#### Your assignment
Count the lines below that hold "each". Give the number without comment.

________________________

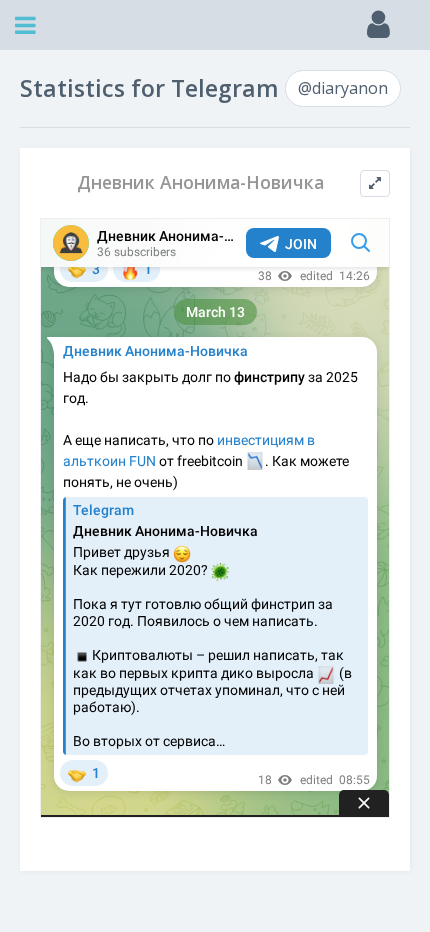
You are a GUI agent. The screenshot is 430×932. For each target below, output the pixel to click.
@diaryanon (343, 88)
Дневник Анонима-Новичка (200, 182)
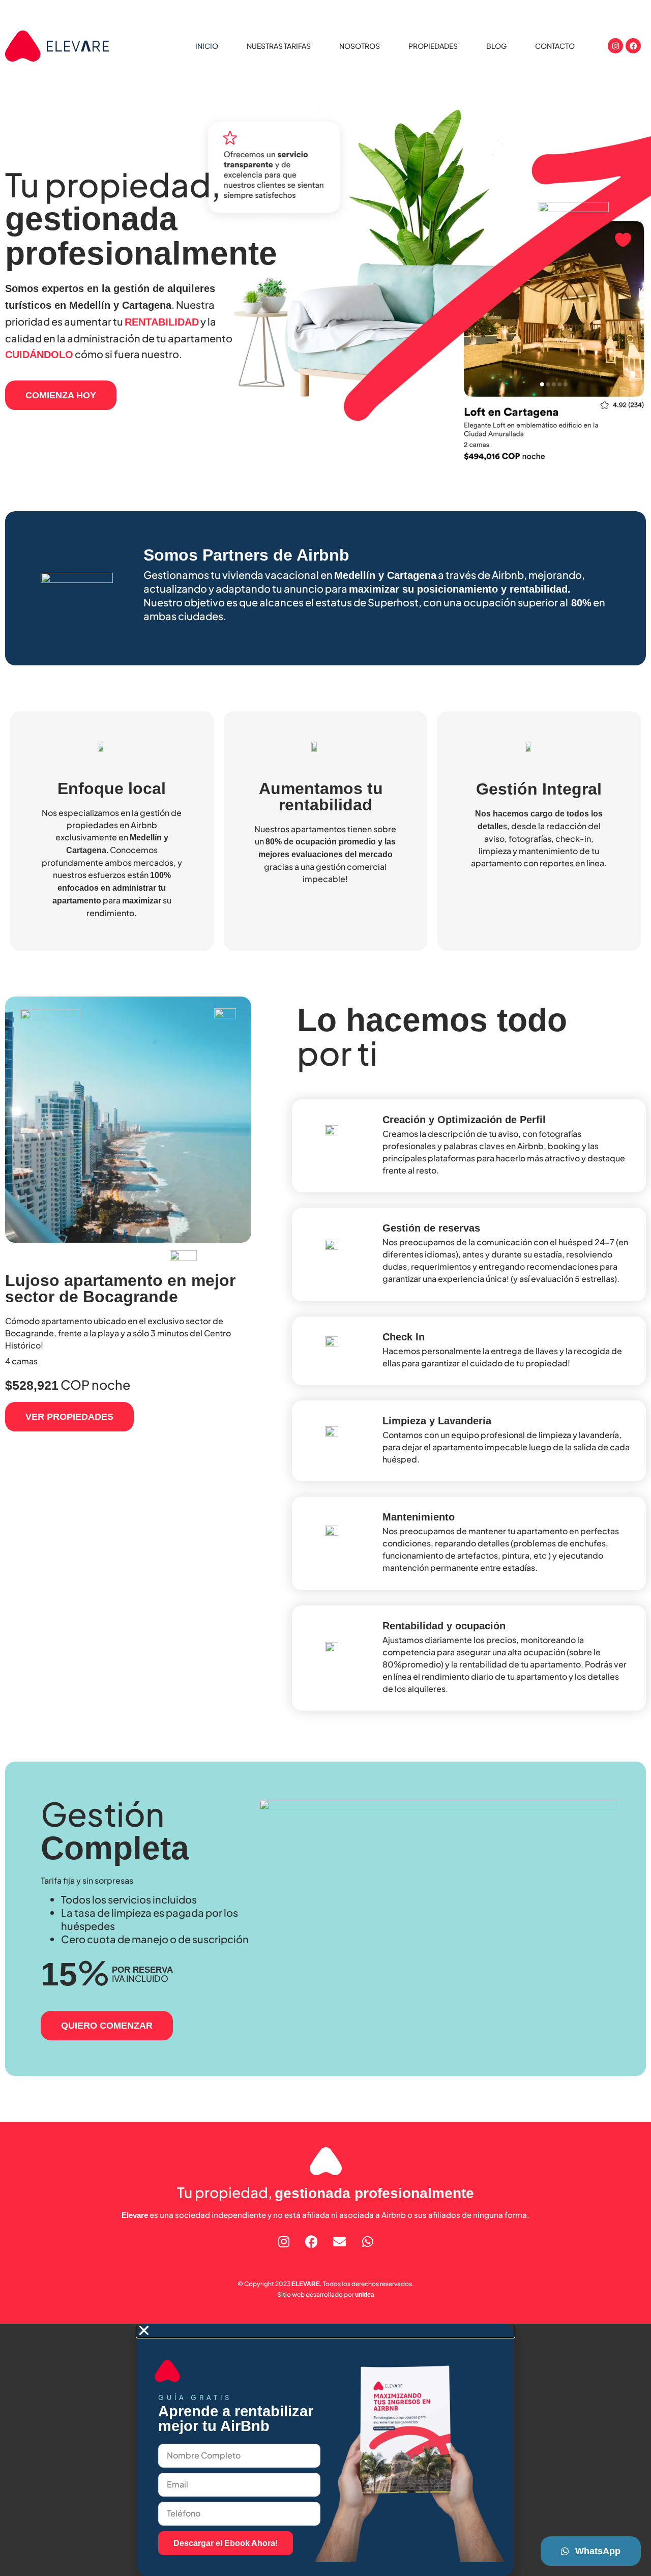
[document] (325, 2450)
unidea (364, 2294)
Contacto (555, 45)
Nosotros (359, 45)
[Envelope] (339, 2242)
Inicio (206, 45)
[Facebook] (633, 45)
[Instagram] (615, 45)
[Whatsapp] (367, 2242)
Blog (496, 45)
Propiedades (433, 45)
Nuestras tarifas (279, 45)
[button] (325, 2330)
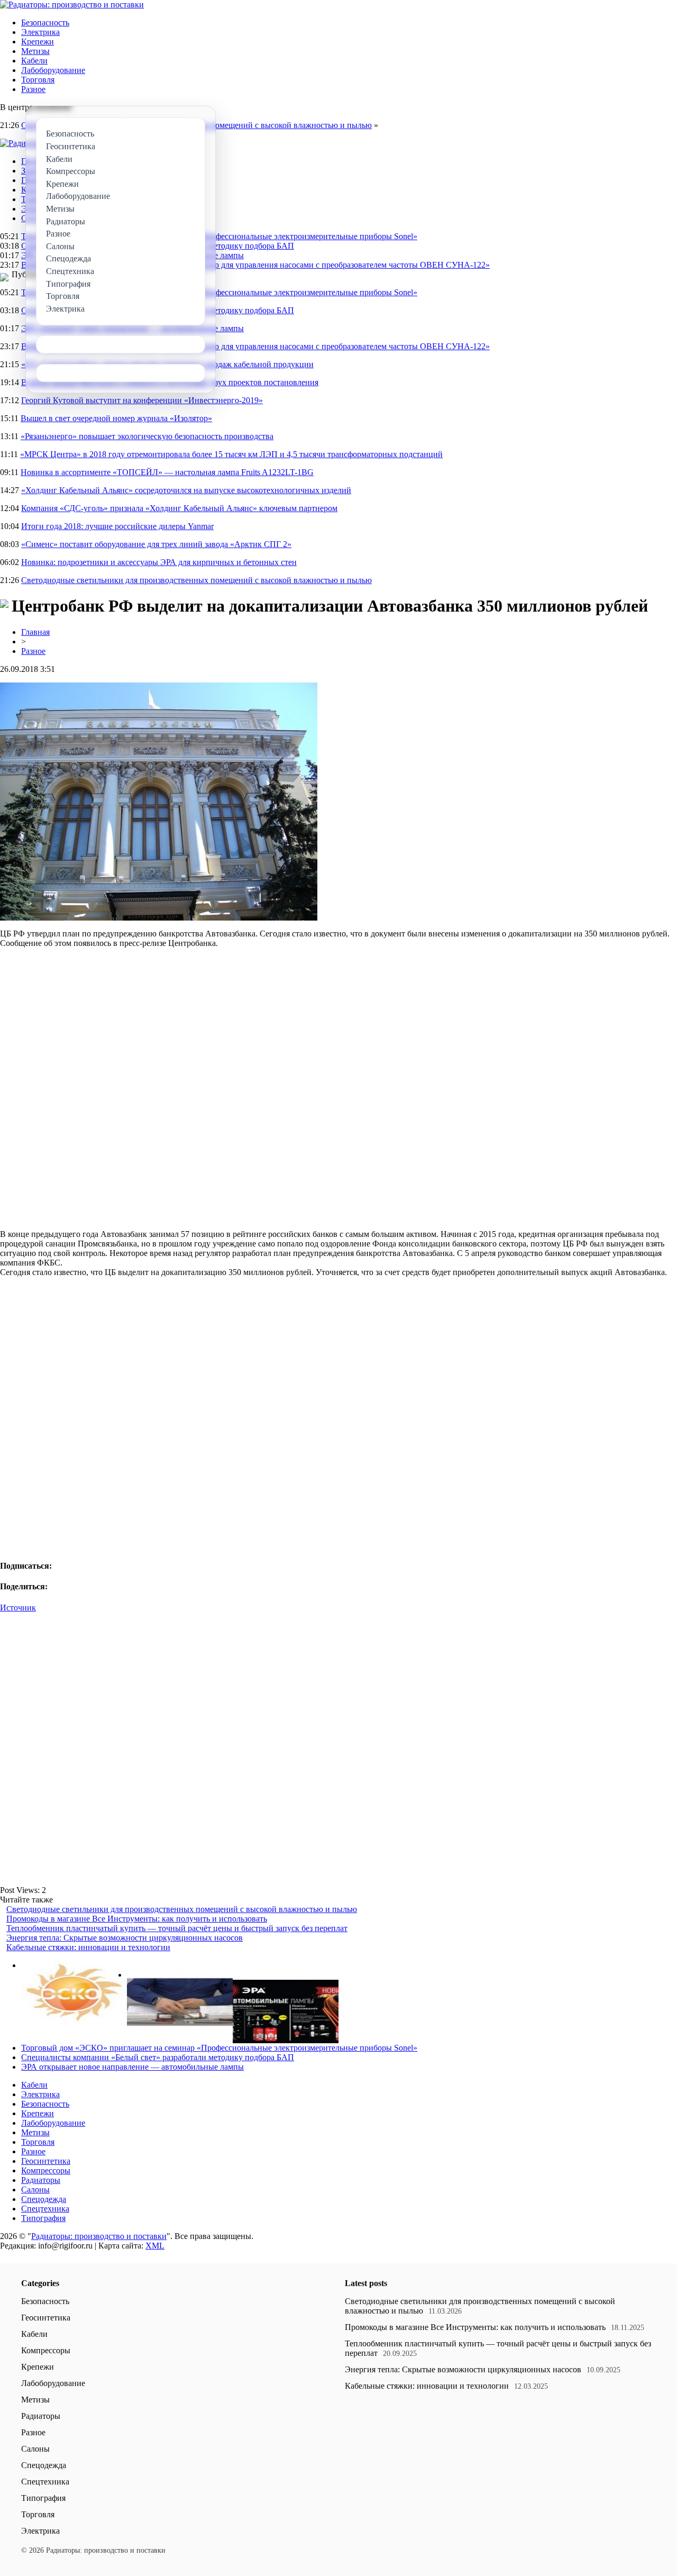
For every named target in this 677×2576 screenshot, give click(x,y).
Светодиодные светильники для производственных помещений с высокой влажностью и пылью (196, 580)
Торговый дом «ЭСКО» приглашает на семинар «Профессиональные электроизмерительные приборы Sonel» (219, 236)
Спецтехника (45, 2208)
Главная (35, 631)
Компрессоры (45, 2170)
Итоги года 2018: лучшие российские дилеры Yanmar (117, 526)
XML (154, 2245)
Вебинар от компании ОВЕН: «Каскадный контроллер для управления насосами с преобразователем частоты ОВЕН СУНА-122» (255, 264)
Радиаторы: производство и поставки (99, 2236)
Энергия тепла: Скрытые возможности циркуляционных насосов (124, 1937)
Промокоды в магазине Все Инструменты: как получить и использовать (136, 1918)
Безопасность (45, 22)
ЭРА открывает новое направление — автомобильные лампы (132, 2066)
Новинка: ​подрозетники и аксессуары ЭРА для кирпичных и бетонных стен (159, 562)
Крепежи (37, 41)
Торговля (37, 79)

________________________

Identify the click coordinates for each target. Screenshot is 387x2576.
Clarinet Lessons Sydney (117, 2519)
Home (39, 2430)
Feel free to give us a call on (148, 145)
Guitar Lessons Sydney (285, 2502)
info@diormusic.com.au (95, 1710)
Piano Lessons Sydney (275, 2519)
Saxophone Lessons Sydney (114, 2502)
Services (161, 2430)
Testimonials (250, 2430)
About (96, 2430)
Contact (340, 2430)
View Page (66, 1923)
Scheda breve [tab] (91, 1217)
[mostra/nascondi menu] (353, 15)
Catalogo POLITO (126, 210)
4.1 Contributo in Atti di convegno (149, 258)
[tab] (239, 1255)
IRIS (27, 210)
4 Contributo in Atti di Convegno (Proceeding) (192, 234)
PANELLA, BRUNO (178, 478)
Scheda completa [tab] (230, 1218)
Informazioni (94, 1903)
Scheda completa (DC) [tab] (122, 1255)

________________________

#### Written answer
2